Kingsbarns has been one of the most widely praised golf courses to be built in the last 50 years. This was considered the first great golf course to be built in Scotland since the Mackenzie Ross reconstruction of Turnberry. The course was a project that Kyle Phillips had looked to get built for quite a few years before finally linking up with Mark Parsinen. What Kyle had to begin with was a spectacular setting that sloped quite severely toward the ocean. It was not ideal for a lay of the land course but would be exceptional with lots of earthmoving. Instead of trying to route around some very difficult cross-slope Kyle and Mark simply shaped the entire site to bench a series of holes, which also means that every hole looks easily out towards the ocean. Why Kingsbarns works is because of the shaping. Where this could have been a very American style “faux links” golf course, it was not. Faux links usually feature repetitive looking with shaping but Kyle and Mark went to great pains to emulate the land found on the existing dunes courses, including using a dune expert. The shaping here is a model for all projects and may be some of the best ever on a course built with almost no natural contours.

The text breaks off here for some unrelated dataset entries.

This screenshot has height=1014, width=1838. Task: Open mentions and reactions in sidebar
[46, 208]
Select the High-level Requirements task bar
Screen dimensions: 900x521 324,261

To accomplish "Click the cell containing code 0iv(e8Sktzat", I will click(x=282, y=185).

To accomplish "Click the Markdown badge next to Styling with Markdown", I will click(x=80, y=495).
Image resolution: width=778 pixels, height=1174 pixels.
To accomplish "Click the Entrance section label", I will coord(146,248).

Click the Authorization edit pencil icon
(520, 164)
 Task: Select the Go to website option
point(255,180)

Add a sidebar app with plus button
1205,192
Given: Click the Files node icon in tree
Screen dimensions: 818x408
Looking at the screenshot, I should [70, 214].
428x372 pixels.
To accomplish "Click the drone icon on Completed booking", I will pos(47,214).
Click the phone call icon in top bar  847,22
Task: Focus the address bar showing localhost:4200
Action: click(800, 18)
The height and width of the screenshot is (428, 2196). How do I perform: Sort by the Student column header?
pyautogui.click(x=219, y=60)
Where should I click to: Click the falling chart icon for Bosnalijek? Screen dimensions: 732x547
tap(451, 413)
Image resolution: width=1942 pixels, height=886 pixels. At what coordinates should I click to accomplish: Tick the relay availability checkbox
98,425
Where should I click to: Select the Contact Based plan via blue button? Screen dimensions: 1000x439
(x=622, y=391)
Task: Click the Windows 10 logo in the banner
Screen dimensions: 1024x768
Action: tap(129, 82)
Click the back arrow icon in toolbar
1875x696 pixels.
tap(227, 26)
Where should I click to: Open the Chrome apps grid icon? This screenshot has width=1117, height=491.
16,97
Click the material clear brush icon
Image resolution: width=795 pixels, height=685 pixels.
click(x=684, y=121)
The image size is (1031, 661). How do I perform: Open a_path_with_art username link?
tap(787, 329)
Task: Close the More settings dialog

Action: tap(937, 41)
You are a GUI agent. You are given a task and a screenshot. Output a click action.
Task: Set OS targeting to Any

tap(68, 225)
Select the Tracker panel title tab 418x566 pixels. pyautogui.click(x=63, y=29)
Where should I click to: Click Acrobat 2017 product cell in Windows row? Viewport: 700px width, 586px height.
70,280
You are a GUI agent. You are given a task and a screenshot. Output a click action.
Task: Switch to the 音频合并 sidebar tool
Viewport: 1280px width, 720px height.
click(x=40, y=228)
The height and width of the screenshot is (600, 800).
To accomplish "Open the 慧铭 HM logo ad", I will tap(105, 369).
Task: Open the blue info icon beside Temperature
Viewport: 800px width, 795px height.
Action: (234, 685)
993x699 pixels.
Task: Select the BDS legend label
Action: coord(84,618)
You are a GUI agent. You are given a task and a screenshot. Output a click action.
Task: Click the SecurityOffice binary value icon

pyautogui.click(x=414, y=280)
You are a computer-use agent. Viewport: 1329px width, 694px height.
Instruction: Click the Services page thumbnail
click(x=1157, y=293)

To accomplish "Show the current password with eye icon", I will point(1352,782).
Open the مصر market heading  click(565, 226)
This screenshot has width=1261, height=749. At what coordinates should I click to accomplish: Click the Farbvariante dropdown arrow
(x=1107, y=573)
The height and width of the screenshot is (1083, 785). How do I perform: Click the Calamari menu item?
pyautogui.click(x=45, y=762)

The cool part about the shaping was that Kyle and Mark built literally 1000’s or irregular shapes including scars, ridges, straight lines, sharp slopes, sloughed faces, and small scale rumples until the whole site looked as if it existing like that in the first place. Even the land immediately in front of the 6th tees featured rumples a few small gorse bushes to providing a very “natural” appearance. It still looks shaped at times, but at other times the work is so good that you wouldn’t know. The best way I can describe the work is there was almost no detail missed no matter how seemly insignificant. That definitely teaches any golf architect is that once again it is the level of detail and the level of commitment to finishing everything off properly that is the difference between a great course and one that is worthy of discussion among the world’s best. This seems also to be further proof that the commitment and interest of the owner is very important to ensuring that everything is done well

Kingsbarns reinforces my belief about having an opening vision on what you want to build. If you want to build a links then you must spend the time observing and learning what a dune line is supposed to look like. You need to understand the irregularities of links land and the small features that also come with the much larger features. You need to be able to think through what erosion and rehabilitation look like. You also have to understand the hole concepts and style found on a links and not resort to more standard American style ideas, like raising all the greens. My favourite work at Kingsbarns was the many greens that come in on grade or others that fall with grade. Rather than having the greens always pitch from the traditional back to front he mixed up the variety which held far more interest. I think one of our biggest failings in North American golf architecture is not building enough greens that are extensions of the fairway. That is one of the ideas that I will certainly bring to my first solo course. This style of green play encourages the option between using the ground or flying it in, the traditional North America style green site almost always requires a ball in the air.

Does Kingsbarns deserve the praise and world attention it gets? Yes, they were able to create a modern course from scratch that appears like a links course. Considering what they started with, this is a testament to some very talented people and a fantastic imagination. It is one of the best four or five modern courses I have seen.